• TO DO:
Reproduce word for word the part of the text on FIWC's role in naval information warfare starting with "FIWC assumed the" and going on through "Information Warfare (IW)".

• EXCERPT PROVIDED:
========

FIWC assumed the role of Navy Computer Incident Response Team (NAVCIRT) 
from SPAWAR on 1 October 1995. FIWC Headquarters and its subordinate detachments 
provide Information Warfare operational support to naval forces worldwide. In-service 
engineering Information Security (INFOSEC) support to include: hardware/software 
installations, firewall design and installations, product reviews, technical assistance, and 
acquisition of INFOSEC-related products is still conducted by SPAWAR Systems Center 
Charleston. In its brief history, the FIWC team has developed Information Warfare (IW) 
doctrine and tactics, provided highly skilled IW operational teams to deploying naval 
units, and pioneered defensive computer network support throughout the Navy and 
Marine Corps.

========

• RECORDS PROVIDED:
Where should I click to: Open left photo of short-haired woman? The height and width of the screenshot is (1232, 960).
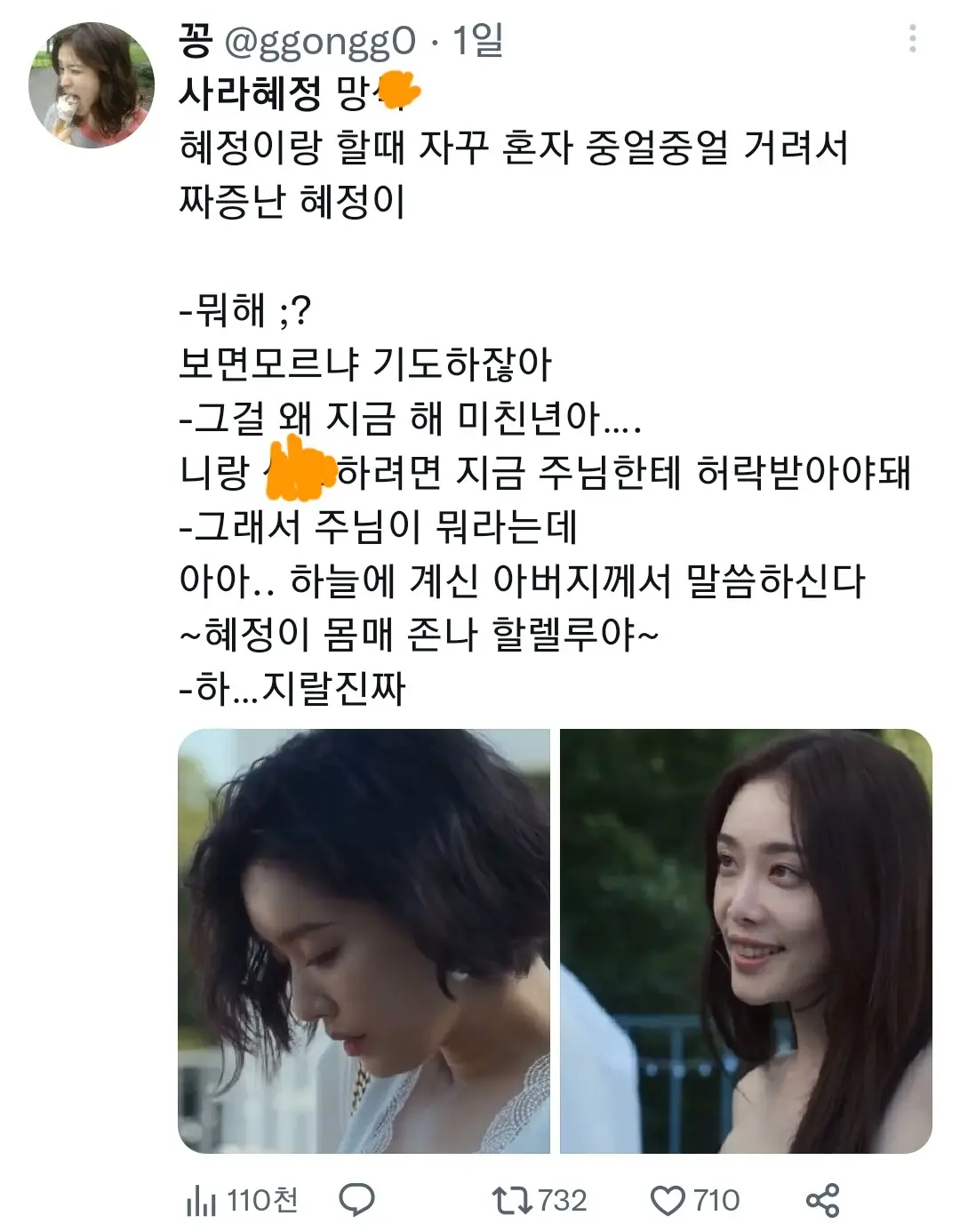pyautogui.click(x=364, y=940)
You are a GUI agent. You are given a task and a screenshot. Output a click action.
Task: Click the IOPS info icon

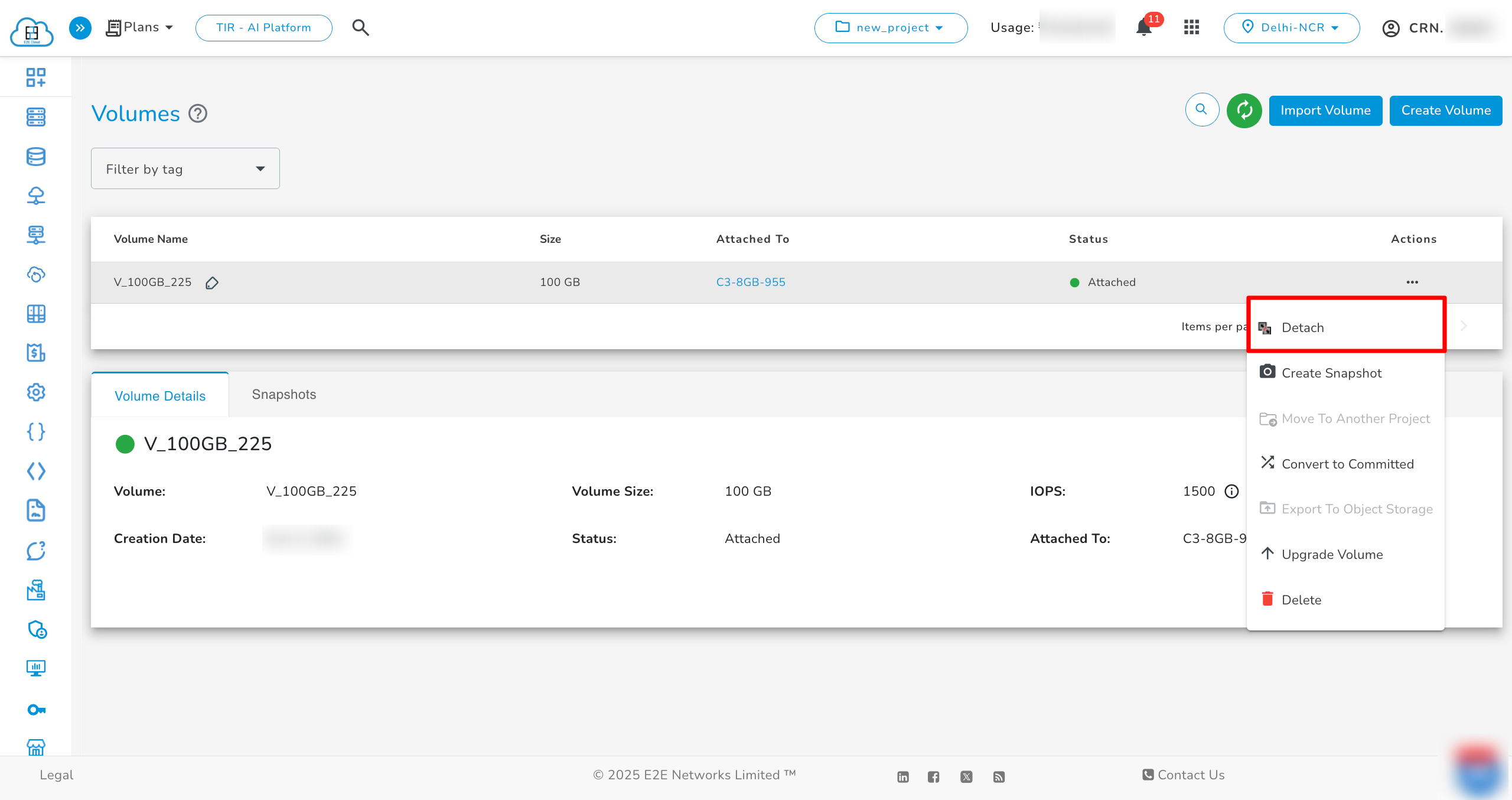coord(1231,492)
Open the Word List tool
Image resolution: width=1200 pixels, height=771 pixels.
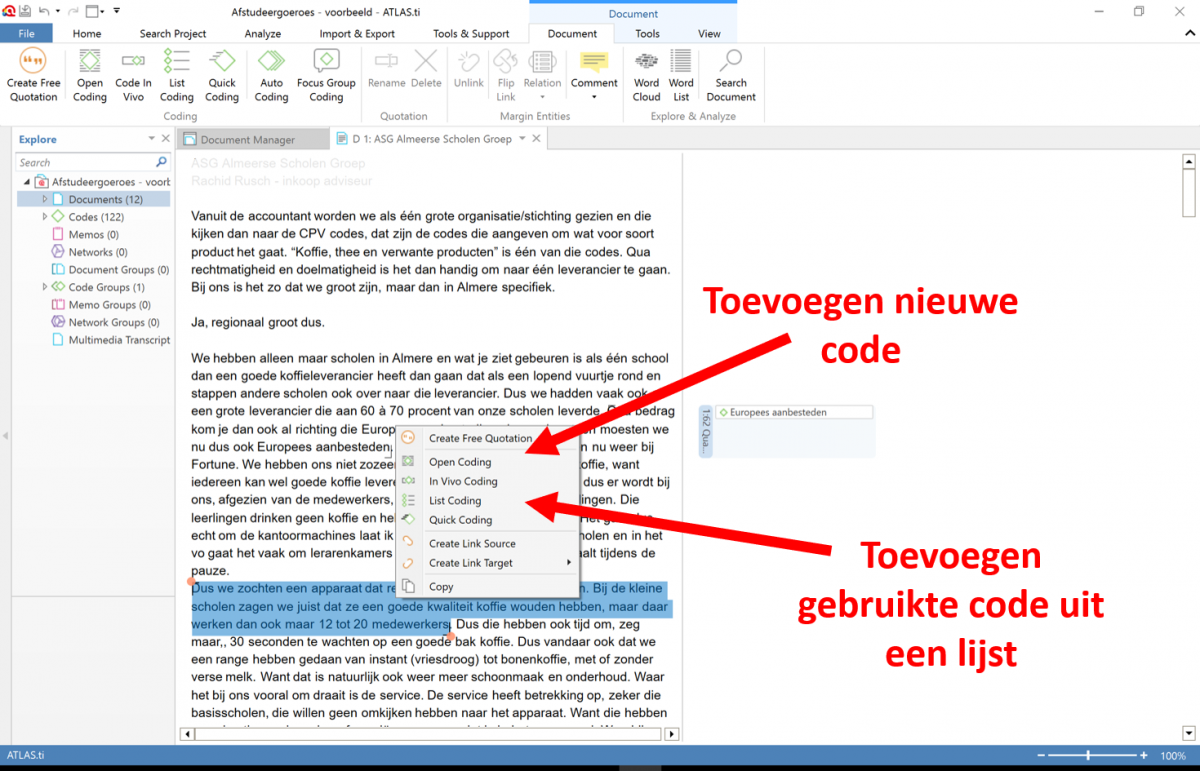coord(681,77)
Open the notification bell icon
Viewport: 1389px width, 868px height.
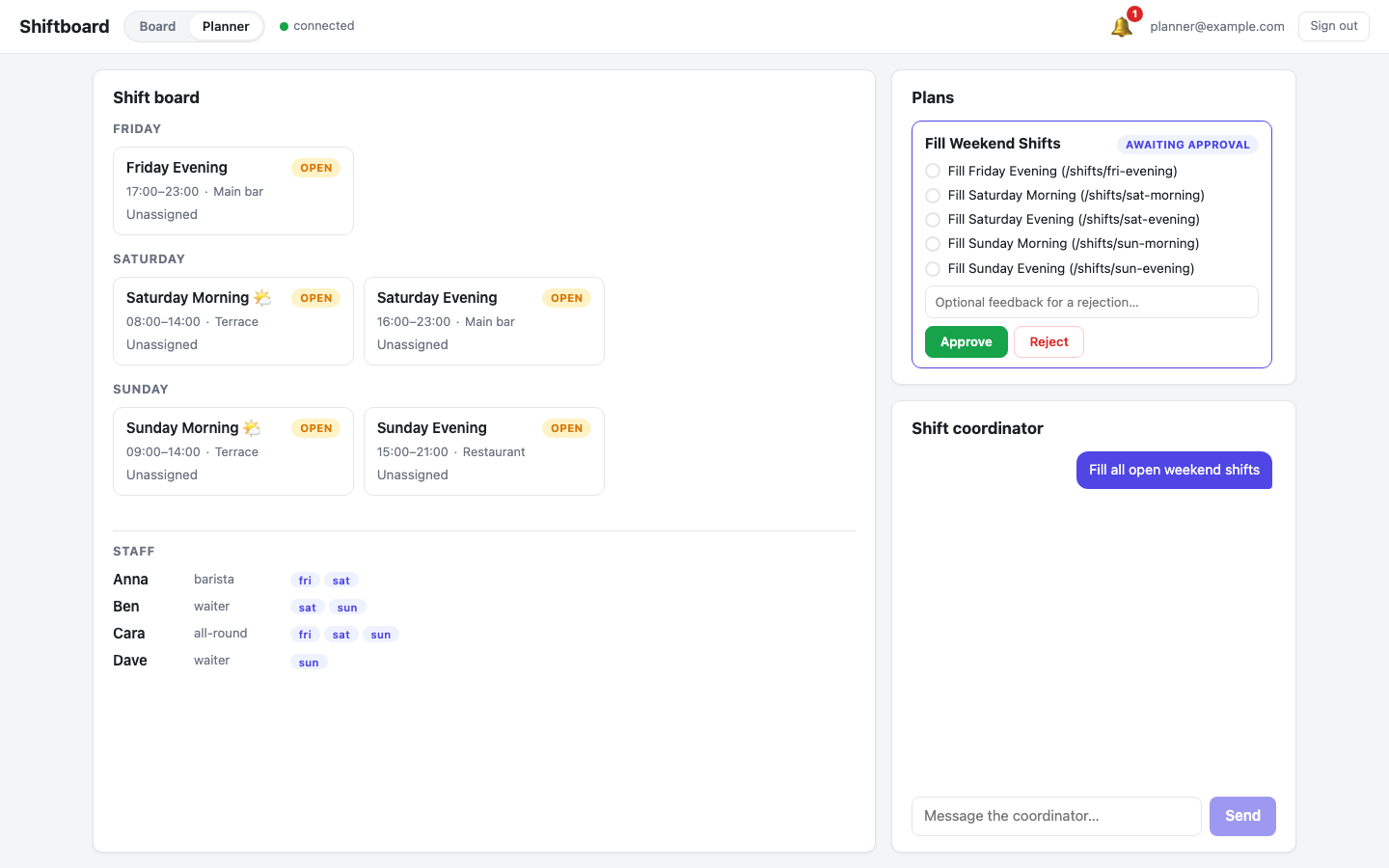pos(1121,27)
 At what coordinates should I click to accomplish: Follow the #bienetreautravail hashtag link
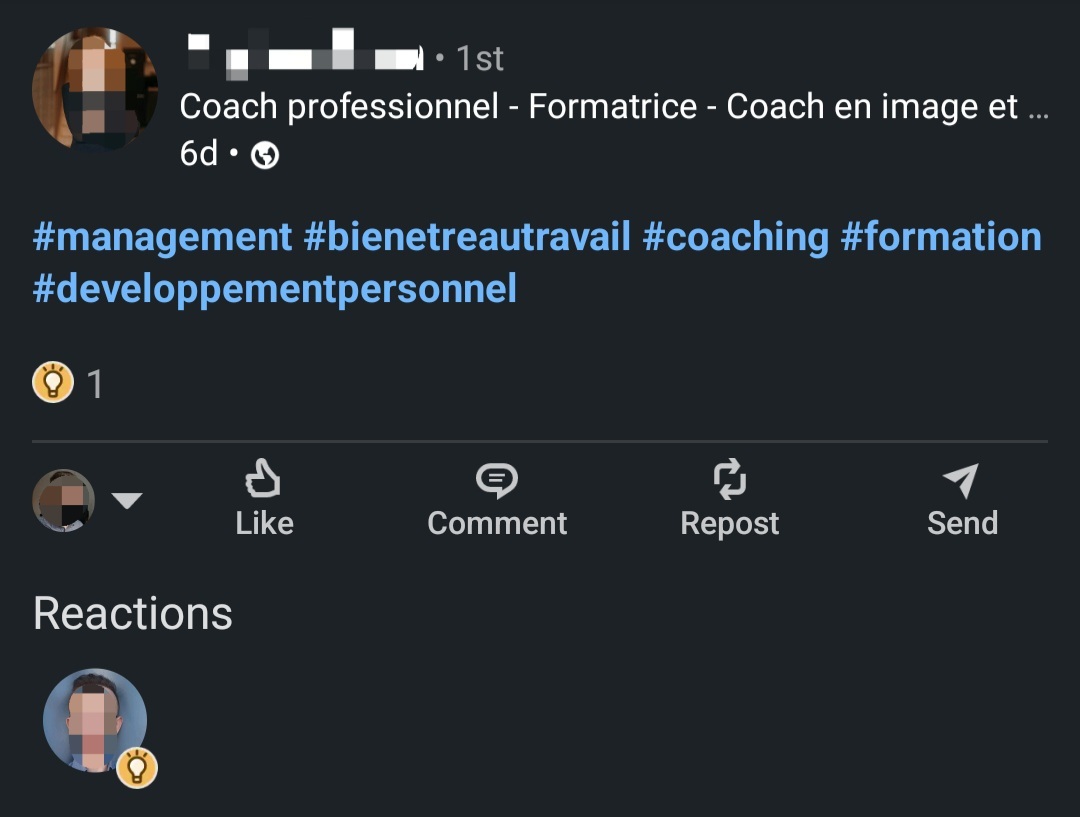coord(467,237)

========

• FINAL RESULT:
FIWC assumed the role of Navy Computer Incident Response Team (NAVCIRT) 
from SPAWAR on 1 October 1995. FIWC Headquarters and its subordinate detachments 
provide Information Warfare operational support to naval forces worldwide. In-service 
engineering Information Security (INFOSEC) support to include: hardware/software 
installations, firewall design and installations, product reviews, technical assistance, and 
acquisition of INFOSEC-related products is still conducted by SPAWAR Systems Center 
Charleston. In its brief history, the FIWC team has developed Information Warfare (IW)